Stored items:
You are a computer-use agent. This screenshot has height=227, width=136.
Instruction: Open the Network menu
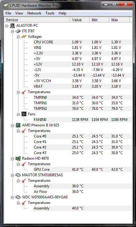[34, 13]
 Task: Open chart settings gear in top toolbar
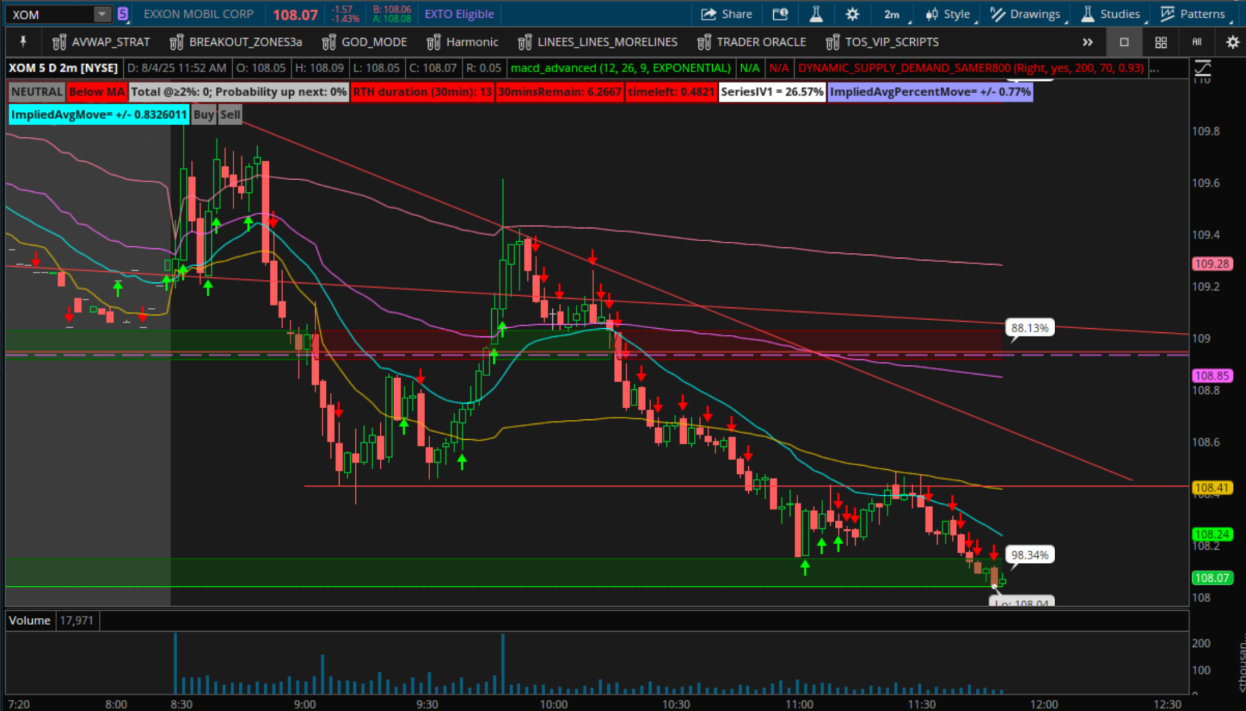[x=852, y=14]

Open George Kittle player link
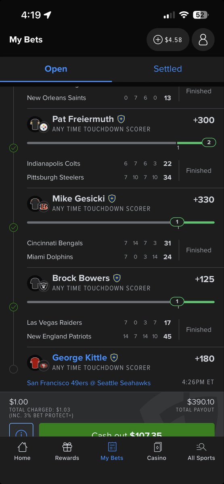pyautogui.click(x=80, y=358)
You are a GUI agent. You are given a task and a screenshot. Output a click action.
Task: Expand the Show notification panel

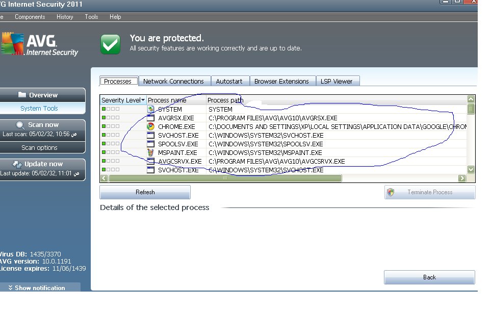(37, 288)
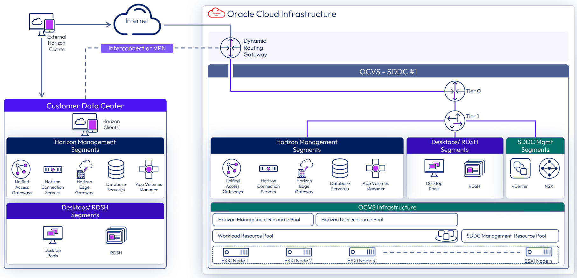
Task: Select the vCenter icon in SDDC Mgmt
Action: tap(520, 168)
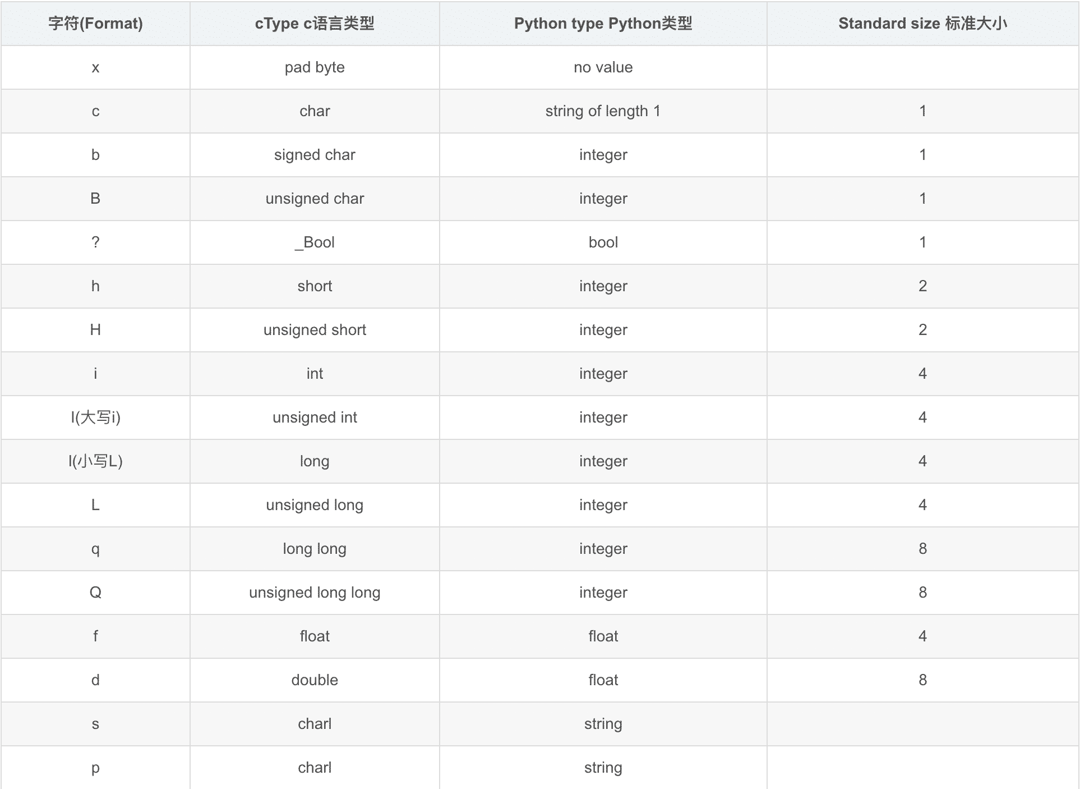Screen dimensions: 1080x789
Task: Click the cType c语言类型 column header
Action: (x=315, y=24)
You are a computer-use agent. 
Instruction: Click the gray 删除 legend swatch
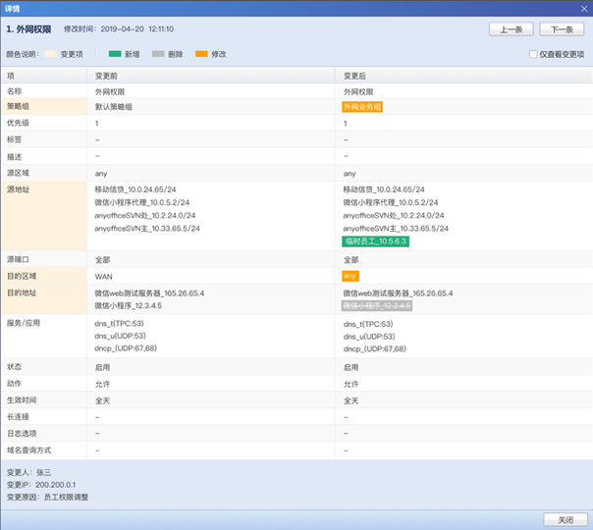pyautogui.click(x=160, y=55)
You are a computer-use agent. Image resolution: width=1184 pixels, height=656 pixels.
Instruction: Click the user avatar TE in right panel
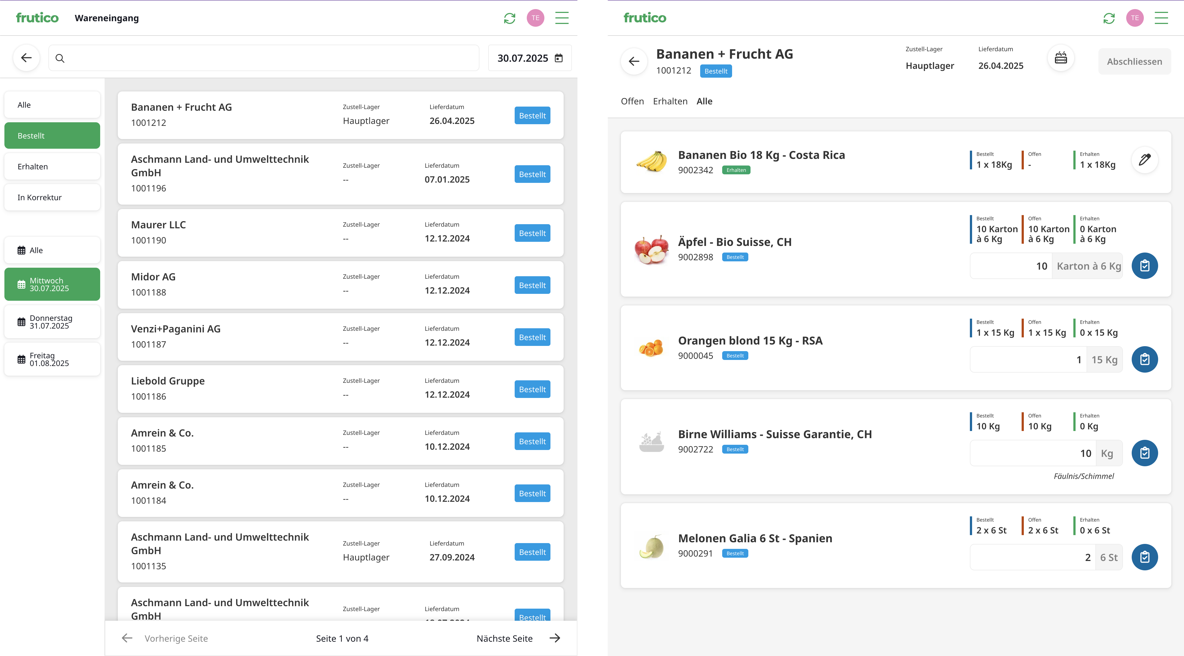pos(1135,18)
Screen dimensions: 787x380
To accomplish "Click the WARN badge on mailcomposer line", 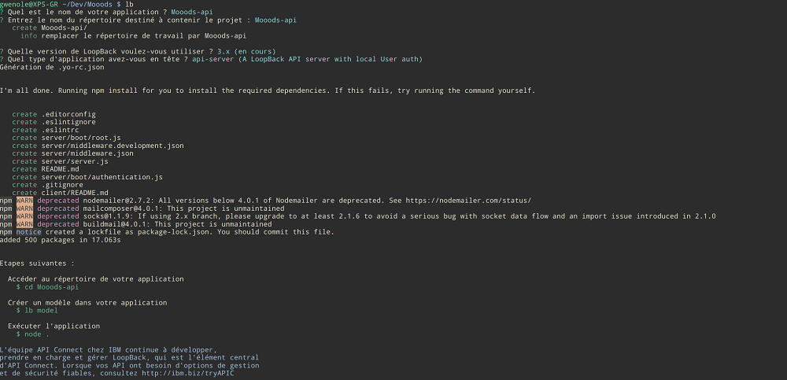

EXERCISE DIRECTIONS:
All of the data gets printed again exactly; the pictures do not.

SOLUTION TO THIS PROBLEM:
You are a computer-use agent. This screenshot has height=227, width=136.
Instruction: Open the Network menu
[34, 13]
 Task: Open chart settings gear in top toolbar
[x=852, y=14]

Open George Kittle player link
pyautogui.click(x=80, y=358)
You are a GUI agent. You are given a task and a screenshot. Output a click action.
Task: Expand the Show notification panel

(37, 288)
Task: Select the vCenter icon in SDDC Mgmt
Action: tap(520, 168)
Screen dimensions: 1080x789
Task: Click the cType c语言类型 column header
Action: (x=315, y=24)
You are a computer-use agent. 
Instruction: Click the gray 删除 legend swatch
pyautogui.click(x=160, y=55)
You are a computer-use agent. Image resolution: width=1184 pixels, height=656 pixels.
Instruction: Click the user avatar TE in right panel
pos(1135,18)
Screen dimensions: 787x380
To accomplish "Click the WARN badge on mailcomposer line", 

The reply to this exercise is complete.